━━━━━ PROVIDED RECORDS ━━━━━
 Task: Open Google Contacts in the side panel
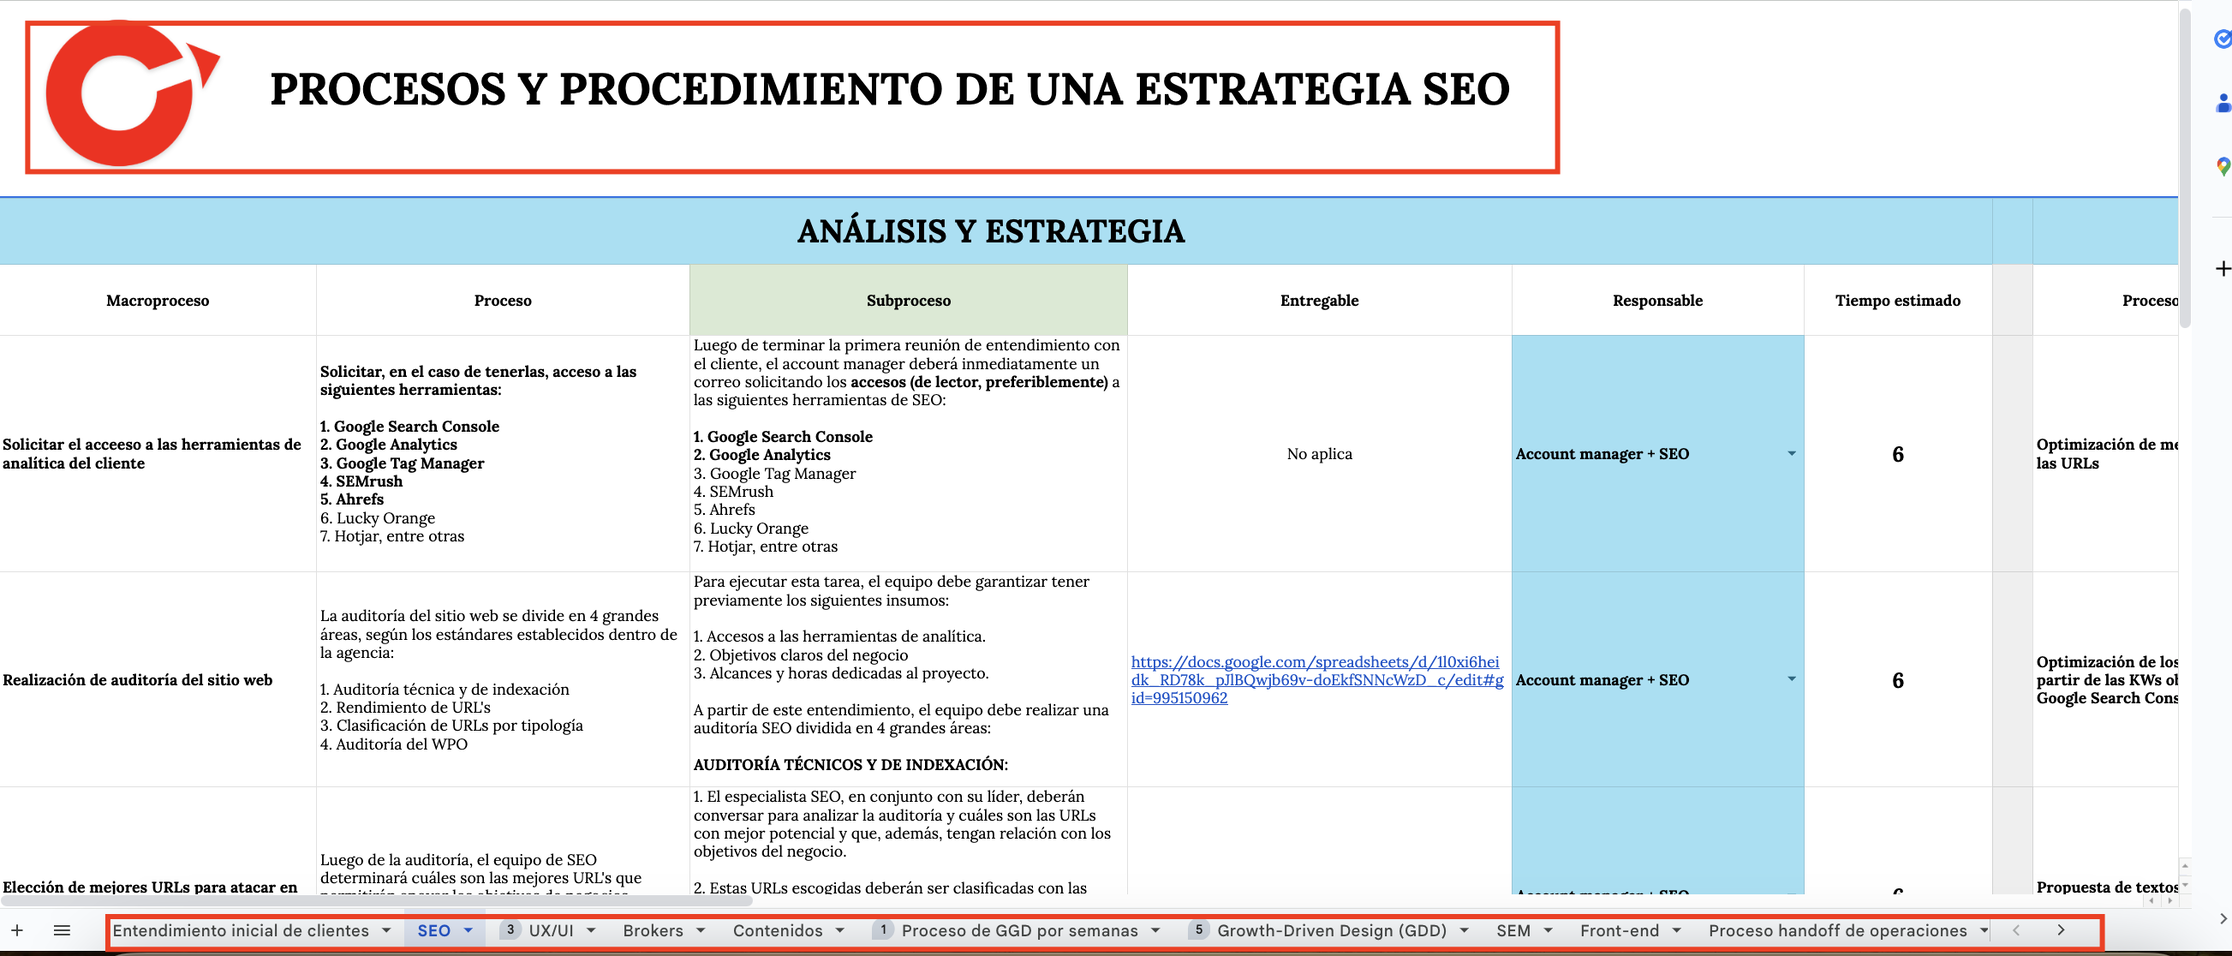2222,103

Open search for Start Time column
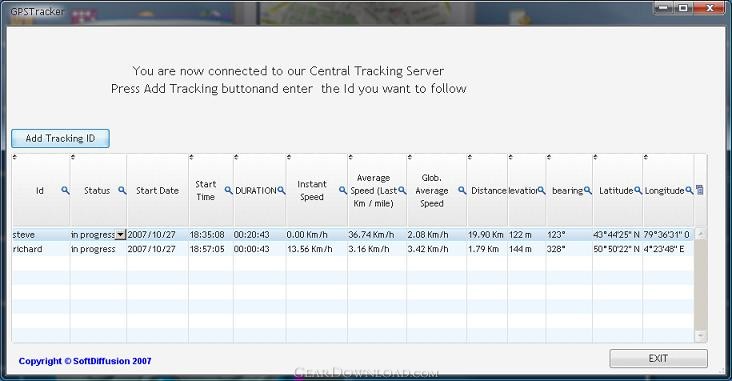[228, 190]

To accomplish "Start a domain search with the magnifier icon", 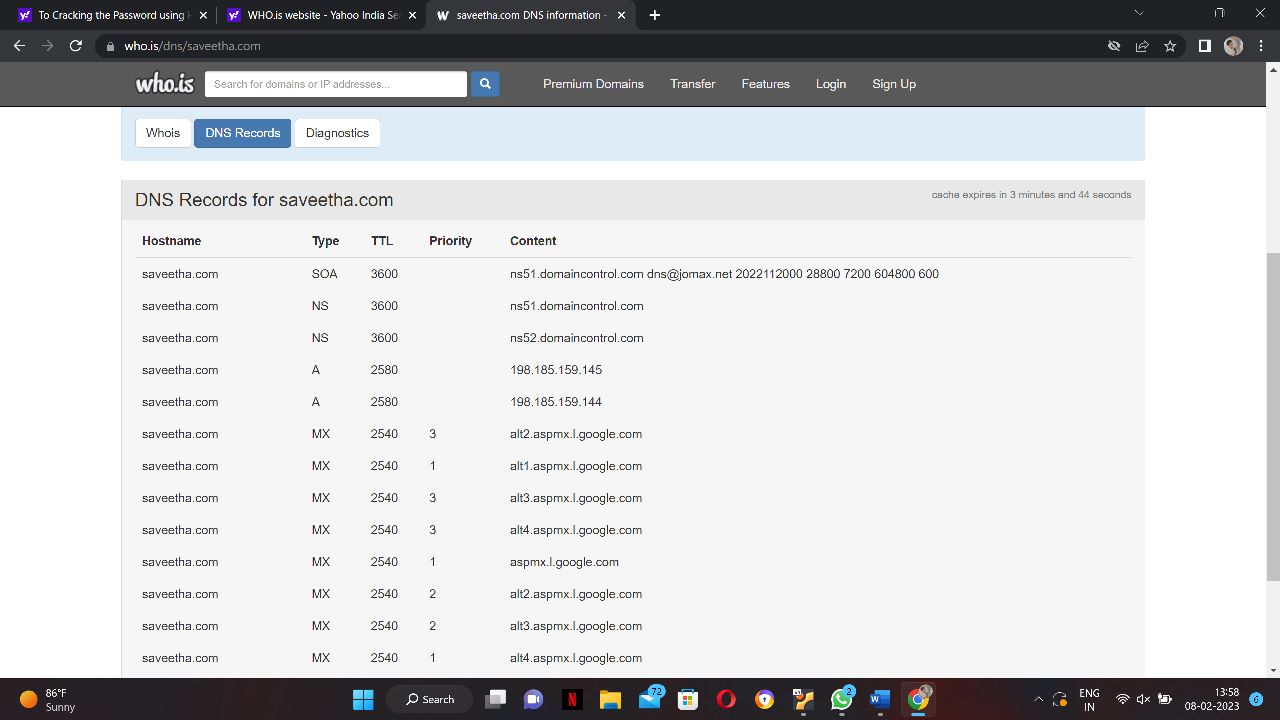I will (484, 84).
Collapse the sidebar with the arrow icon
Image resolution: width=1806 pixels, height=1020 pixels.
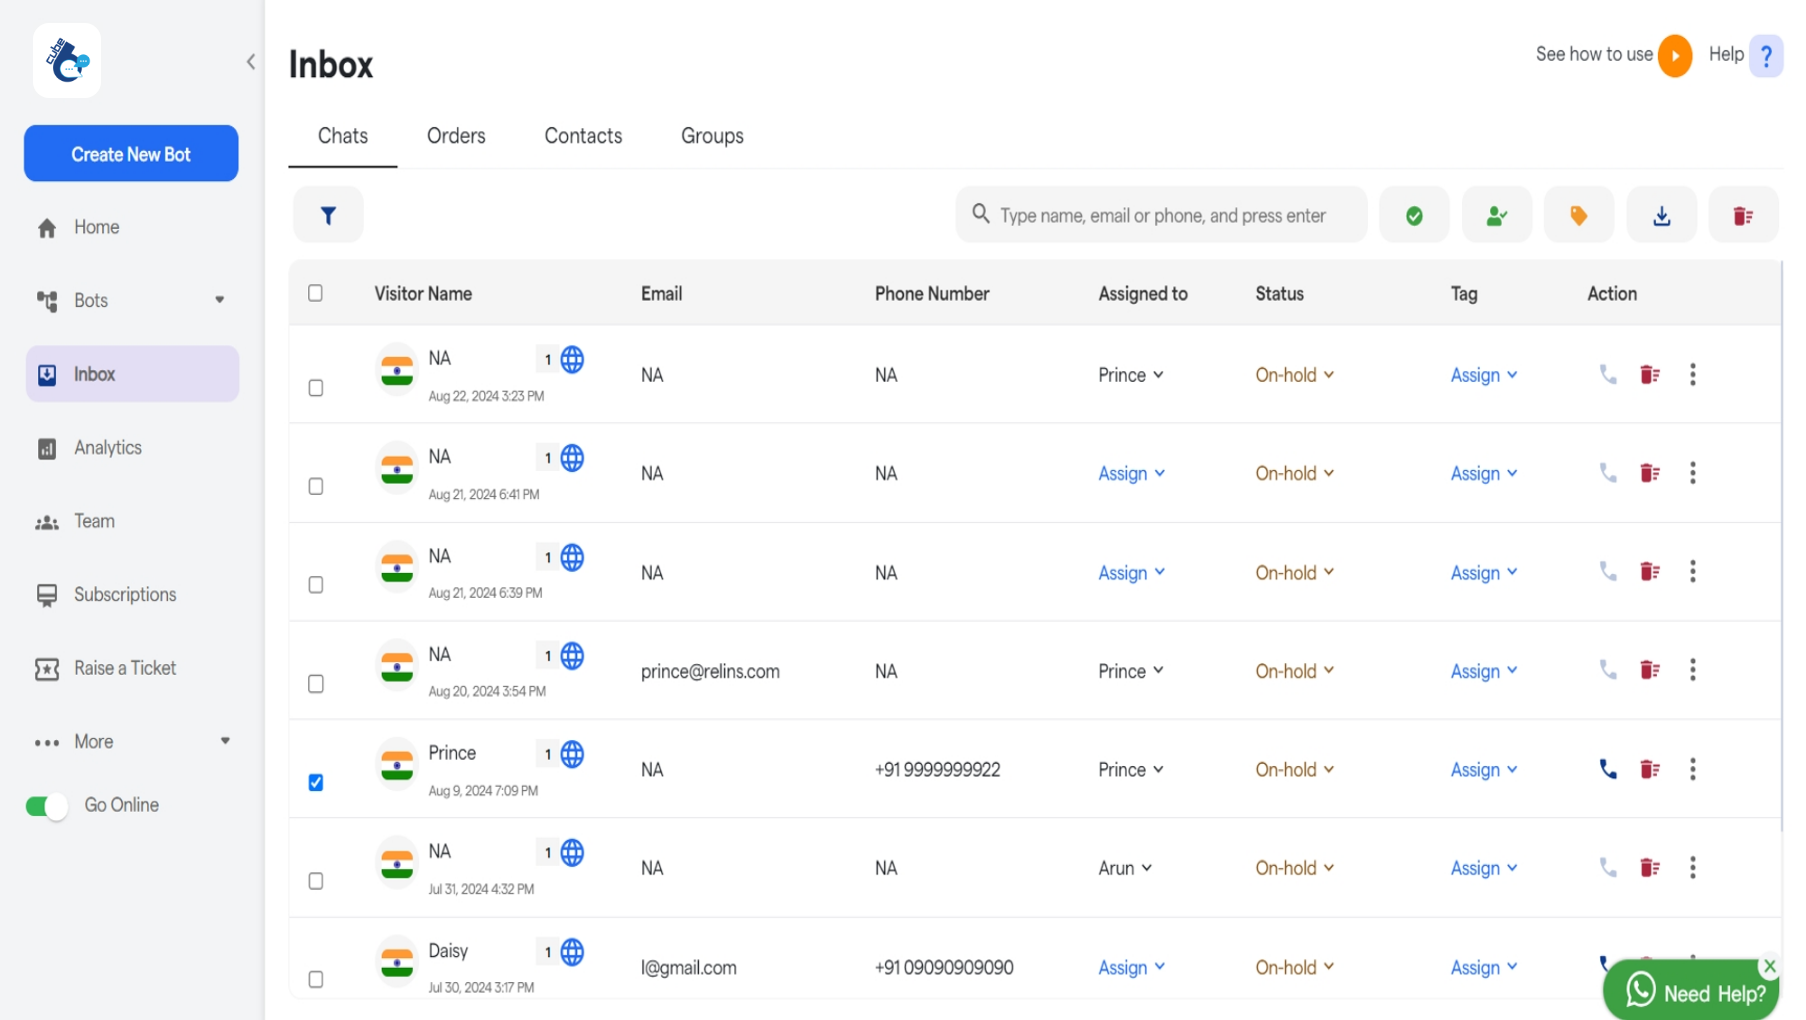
━━━━━
The required output consists only of the lines from the one containing "Collapse the sidebar with the arrow icon" to the last line of the material, reproduced exactly, pictures excluded.

→ **YOUR SOLUTION**
Collapse the sidebar with the arrow icon
Image resolution: width=1806 pixels, height=1020 pixels.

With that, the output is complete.